Work request: For every entry, output the exact wording.

(Beginning of Data for the task)

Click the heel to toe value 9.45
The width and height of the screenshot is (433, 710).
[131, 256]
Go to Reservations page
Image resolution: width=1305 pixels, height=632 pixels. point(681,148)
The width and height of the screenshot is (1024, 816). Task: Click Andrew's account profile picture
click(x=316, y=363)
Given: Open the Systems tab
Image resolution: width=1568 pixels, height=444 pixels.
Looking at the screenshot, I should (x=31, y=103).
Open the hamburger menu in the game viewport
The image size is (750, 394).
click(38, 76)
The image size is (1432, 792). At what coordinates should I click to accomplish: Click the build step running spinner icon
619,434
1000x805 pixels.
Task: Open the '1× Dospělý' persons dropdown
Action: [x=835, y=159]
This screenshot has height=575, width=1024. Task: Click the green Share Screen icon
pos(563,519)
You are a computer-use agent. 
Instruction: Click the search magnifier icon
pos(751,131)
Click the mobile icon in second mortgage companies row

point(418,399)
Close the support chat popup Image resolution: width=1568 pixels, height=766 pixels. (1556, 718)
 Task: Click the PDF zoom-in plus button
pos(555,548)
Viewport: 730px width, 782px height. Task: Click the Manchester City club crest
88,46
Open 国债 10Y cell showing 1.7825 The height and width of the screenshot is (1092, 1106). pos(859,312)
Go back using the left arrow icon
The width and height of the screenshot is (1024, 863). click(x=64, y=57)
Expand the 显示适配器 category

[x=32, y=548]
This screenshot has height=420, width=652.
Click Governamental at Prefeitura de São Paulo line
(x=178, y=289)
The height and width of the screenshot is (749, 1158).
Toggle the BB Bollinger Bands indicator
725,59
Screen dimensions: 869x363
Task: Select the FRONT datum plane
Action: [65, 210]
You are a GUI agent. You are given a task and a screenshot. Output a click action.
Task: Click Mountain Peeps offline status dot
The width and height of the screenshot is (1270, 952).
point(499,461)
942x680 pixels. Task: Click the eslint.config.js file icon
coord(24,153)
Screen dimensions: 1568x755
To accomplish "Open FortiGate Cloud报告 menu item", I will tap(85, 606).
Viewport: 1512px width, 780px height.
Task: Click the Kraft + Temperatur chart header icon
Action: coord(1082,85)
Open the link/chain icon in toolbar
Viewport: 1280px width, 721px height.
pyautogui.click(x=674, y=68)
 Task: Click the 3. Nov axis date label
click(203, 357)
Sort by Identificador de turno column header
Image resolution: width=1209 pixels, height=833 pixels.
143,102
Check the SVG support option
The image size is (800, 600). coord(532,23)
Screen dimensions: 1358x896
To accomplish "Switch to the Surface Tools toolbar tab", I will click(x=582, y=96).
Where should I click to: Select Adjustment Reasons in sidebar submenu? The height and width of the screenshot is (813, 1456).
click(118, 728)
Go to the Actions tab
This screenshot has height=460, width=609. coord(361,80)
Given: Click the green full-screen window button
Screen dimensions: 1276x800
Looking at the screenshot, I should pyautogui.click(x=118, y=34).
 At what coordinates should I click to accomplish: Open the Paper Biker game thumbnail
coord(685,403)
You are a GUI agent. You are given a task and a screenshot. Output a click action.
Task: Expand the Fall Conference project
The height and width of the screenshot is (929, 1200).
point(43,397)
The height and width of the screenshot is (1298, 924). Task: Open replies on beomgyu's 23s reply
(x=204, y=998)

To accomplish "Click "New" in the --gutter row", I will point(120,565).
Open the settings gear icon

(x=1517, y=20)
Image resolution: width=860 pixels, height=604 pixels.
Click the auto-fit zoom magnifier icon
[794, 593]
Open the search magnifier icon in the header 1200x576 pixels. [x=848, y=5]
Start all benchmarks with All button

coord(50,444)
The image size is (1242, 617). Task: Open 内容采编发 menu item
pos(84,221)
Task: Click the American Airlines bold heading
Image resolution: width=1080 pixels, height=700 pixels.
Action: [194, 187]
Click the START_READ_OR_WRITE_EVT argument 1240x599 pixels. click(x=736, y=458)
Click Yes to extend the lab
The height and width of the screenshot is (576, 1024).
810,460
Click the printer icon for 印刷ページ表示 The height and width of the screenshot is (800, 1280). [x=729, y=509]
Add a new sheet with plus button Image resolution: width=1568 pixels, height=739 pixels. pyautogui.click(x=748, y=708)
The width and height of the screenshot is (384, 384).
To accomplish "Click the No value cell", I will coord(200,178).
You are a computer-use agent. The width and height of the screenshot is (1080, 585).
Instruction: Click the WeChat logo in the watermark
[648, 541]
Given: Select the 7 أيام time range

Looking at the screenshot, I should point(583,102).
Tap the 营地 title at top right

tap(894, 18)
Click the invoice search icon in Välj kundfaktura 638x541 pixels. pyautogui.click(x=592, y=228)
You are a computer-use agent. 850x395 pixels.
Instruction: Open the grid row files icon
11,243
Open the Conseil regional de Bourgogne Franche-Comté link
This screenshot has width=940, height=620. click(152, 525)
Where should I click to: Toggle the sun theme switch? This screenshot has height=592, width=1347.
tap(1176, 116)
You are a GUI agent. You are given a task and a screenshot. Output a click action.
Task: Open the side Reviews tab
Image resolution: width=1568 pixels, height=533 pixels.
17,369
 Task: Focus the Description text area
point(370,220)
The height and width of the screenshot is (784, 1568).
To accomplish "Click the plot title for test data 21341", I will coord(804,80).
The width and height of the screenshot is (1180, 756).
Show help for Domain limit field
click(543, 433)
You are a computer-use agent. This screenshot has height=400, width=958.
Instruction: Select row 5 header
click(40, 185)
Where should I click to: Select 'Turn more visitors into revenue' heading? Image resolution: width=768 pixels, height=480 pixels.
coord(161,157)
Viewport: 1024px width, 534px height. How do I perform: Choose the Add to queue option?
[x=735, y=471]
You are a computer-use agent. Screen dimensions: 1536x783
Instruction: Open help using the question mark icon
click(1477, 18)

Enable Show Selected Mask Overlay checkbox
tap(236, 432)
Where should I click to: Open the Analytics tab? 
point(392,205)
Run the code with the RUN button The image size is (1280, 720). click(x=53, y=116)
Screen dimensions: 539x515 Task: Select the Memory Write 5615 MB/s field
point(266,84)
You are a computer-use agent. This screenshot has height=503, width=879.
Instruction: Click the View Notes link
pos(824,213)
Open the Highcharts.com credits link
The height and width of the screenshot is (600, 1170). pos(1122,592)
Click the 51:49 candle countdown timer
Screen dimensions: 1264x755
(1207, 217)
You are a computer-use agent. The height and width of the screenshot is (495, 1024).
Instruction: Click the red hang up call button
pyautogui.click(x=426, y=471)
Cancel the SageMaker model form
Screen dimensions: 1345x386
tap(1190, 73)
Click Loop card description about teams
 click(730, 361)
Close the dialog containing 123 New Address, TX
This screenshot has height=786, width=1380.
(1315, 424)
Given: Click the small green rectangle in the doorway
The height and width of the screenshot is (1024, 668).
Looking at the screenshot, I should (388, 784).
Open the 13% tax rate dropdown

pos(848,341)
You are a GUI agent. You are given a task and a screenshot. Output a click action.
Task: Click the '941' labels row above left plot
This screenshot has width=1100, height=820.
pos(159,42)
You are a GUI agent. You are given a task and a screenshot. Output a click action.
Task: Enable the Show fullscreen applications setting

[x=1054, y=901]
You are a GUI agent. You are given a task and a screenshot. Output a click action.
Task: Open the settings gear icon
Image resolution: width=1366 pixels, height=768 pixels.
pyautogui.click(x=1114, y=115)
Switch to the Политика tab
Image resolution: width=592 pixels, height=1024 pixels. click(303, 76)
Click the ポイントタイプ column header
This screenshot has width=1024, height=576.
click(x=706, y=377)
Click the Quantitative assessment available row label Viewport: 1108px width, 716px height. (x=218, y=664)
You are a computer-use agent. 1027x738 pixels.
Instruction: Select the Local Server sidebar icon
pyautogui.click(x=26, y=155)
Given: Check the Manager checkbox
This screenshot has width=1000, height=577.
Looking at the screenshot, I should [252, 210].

(End of Data for the task)

Task result:
Click the heel to toe value 9.45
The width and height of the screenshot is (433, 710).
[131, 256]
Go to Reservations page
Image resolution: width=1305 pixels, height=632 pixels. point(681,148)
The width and height of the screenshot is (1024, 816). Task: Click Andrew's account profile picture
click(x=316, y=363)
Given: Open the Systems tab
Image resolution: width=1568 pixels, height=444 pixels.
Looking at the screenshot, I should (x=31, y=103).
Open the hamburger menu in the game viewport
The image size is (750, 394).
click(38, 76)
The image size is (1432, 792). At what coordinates should I click to accomplish: Click the build step running spinner icon
619,434
1000x805 pixels.
Task: Open the '1× Dospělý' persons dropdown
Action: [x=835, y=159]
This screenshot has height=575, width=1024. Task: Click the green Share Screen icon
pos(563,519)
You are a computer-use agent. 
Instruction: Click the search magnifier icon
pos(751,131)
Click the mobile icon in second mortgage companies row

point(418,399)
Close the support chat popup Image resolution: width=1568 pixels, height=766 pixels. (1556, 718)
 Task: Click the PDF zoom-in plus button
pos(555,548)
Viewport: 730px width, 782px height. Task: Click the Manchester City club crest
88,46
Open 国债 10Y cell showing 1.7825 The height and width of the screenshot is (1092, 1106). pos(859,312)
Go back using the left arrow icon
The width and height of the screenshot is (1024, 863). click(x=64, y=57)
Expand the 显示适配器 category

[x=32, y=548]
This screenshot has height=420, width=652.
Click Governamental at Prefeitura de São Paulo line
(x=178, y=289)
The height and width of the screenshot is (749, 1158).
Toggle the BB Bollinger Bands indicator
725,59
Screen dimensions: 869x363
Task: Select the FRONT datum plane
Action: [65, 210]
You are a GUI agent. You are given a task and a screenshot. Output a click action.
Task: Click Mountain Peeps offline status dot
The width and height of the screenshot is (1270, 952).
point(499,461)
942x680 pixels. Task: Click the eslint.config.js file icon
coord(24,153)
Screen dimensions: 1568x755
To accomplish "Open FortiGate Cloud报告 menu item", I will tap(85, 606).
Viewport: 1512px width, 780px height.
Task: Click the Kraft + Temperatur chart header icon
Action: coord(1082,85)
Open the link/chain icon in toolbar
Viewport: 1280px width, 721px height.
pyautogui.click(x=674, y=68)
 Task: Click the 3. Nov axis date label
click(203, 357)
Sort by Identificador de turno column header
Image resolution: width=1209 pixels, height=833 pixels.
143,102
Check the SVG support option
The image size is (800, 600). coord(532,23)
Screen dimensions: 1358x896
To accomplish "Switch to the Surface Tools toolbar tab", I will click(x=582, y=96).
Where should I click to: Select Adjustment Reasons in sidebar submenu? The height and width of the screenshot is (813, 1456).
click(118, 728)
Go to the Actions tab
This screenshot has height=460, width=609. coord(361,80)
Given: Click the green full-screen window button
Screen dimensions: 1276x800
Looking at the screenshot, I should pyautogui.click(x=118, y=34).
 At what coordinates should I click to accomplish: Open the Paper Biker game thumbnail
coord(685,403)
You are a GUI agent. You are given a task and a screenshot. Output a click action.
Task: Expand the Fall Conference project
The height and width of the screenshot is (929, 1200).
point(43,397)
The height and width of the screenshot is (1298, 924). Task: Open replies on beomgyu's 23s reply
(x=204, y=998)

To accomplish "Click "New" in the --gutter row", I will point(120,565).
Open the settings gear icon

(x=1517, y=20)
Image resolution: width=860 pixels, height=604 pixels.
Click the auto-fit zoom magnifier icon
[794, 593]
Open the search magnifier icon in the header 1200x576 pixels. [x=848, y=5]
Start all benchmarks with All button

coord(50,444)
The image size is (1242, 617). Task: Open 内容采编发 menu item
pos(84,221)
Task: Click the American Airlines bold heading
Image resolution: width=1080 pixels, height=700 pixels.
Action: [194, 187]
Click the START_READ_OR_WRITE_EVT argument 1240x599 pixels. click(x=736, y=458)
Click Yes to extend the lab
The height and width of the screenshot is (576, 1024).
810,460
Click the printer icon for 印刷ページ表示 The height and width of the screenshot is (800, 1280). [x=729, y=509]
Add a new sheet with plus button Image resolution: width=1568 pixels, height=739 pixels. pyautogui.click(x=748, y=708)
The width and height of the screenshot is (384, 384).
To accomplish "Click the No value cell", I will coord(200,178).
You are a computer-use agent. The width and height of the screenshot is (1080, 585).
Instruction: Click the WeChat logo in the watermark
[648, 541]
Given: Select the 7 أيام time range

Looking at the screenshot, I should point(583,102).
Tap the 营地 title at top right

tap(894, 18)
Click the invoice search icon in Välj kundfaktura 638x541 pixels. pyautogui.click(x=592, y=228)
You are a computer-use agent. 850x395 pixels.
Instruction: Open the grid row files icon
11,243
Open the Conseil regional de Bourgogne Franche-Comté link
This screenshot has width=940, height=620. click(152, 525)
Where should I click to: Toggle the sun theme switch? This screenshot has height=592, width=1347.
tap(1176, 116)
You are a GUI agent. You are given a task and a screenshot. Output a click action.
Task: Open the side Reviews tab
Image resolution: width=1568 pixels, height=533 pixels.
17,369
 Task: Focus the Description text area
point(370,220)
The height and width of the screenshot is (784, 1568).
To accomplish "Click the plot title for test data 21341", I will coord(804,80).
The width and height of the screenshot is (1180, 756).
Show help for Domain limit field
click(543, 433)
You are a computer-use agent. This screenshot has height=400, width=958.
Instruction: Select row 5 header
click(40, 185)
Where should I click to: Select 'Turn more visitors into revenue' heading? Image resolution: width=768 pixels, height=480 pixels.
coord(161,157)
Viewport: 1024px width, 534px height. How do I perform: Choose the Add to queue option?
[x=735, y=471]
You are a computer-use agent. Screen dimensions: 1536x783
Instruction: Open help using the question mark icon
click(1477, 18)

Enable Show Selected Mask Overlay checkbox
tap(236, 432)
Where should I click to: Open the Analytics tab? 
point(392,205)
Run the code with the RUN button The image size is (1280, 720). click(x=53, y=116)
Screen dimensions: 539x515 Task: Select the Memory Write 5615 MB/s field
point(266,84)
You are a computer-use agent. This screenshot has height=503, width=879.
Instruction: Click the View Notes link
pos(824,213)
Open the Highcharts.com credits link
The height and width of the screenshot is (600, 1170). pos(1122,592)
Click the 51:49 candle countdown timer
Screen dimensions: 1264x755
(1207, 217)
You are a computer-use agent. The height and width of the screenshot is (495, 1024).
Instruction: Click the red hang up call button
pyautogui.click(x=426, y=471)
Cancel the SageMaker model form
Screen dimensions: 1345x386
tap(1190, 73)
Click Loop card description about teams
 click(730, 361)
Close the dialog containing 123 New Address, TX
This screenshot has height=786, width=1380.
(1315, 424)
Given: Click the small green rectangle in the doorway
The height and width of the screenshot is (1024, 668).
Looking at the screenshot, I should (388, 784).
Open the 13% tax rate dropdown

pos(848,341)
You are a GUI agent. You are given a task and a screenshot. Output a click action.
Task: Click the '941' labels row above left plot
This screenshot has width=1100, height=820.
pos(159,42)
You are a GUI agent. You are given a task and a screenshot. Output a click action.
Task: Enable the Show fullscreen applications setting

[x=1054, y=901]
You are a GUI agent. You are given a task and a screenshot. Output a click action.
Task: Open the settings gear icon
Image resolution: width=1366 pixels, height=768 pixels.
pyautogui.click(x=1114, y=115)
Switch to the Политика tab
Image resolution: width=592 pixels, height=1024 pixels. click(303, 76)
Click the ポイントタイプ column header
This screenshot has width=1024, height=576.
click(x=706, y=377)
Click the Quantitative assessment available row label Viewport: 1108px width, 716px height. (x=218, y=664)
You are a computer-use agent. 1027x738 pixels.
Instruction: Select the Local Server sidebar icon
pyautogui.click(x=26, y=155)
Given: Check the Manager checkbox
This screenshot has width=1000, height=577.
Looking at the screenshot, I should [252, 210].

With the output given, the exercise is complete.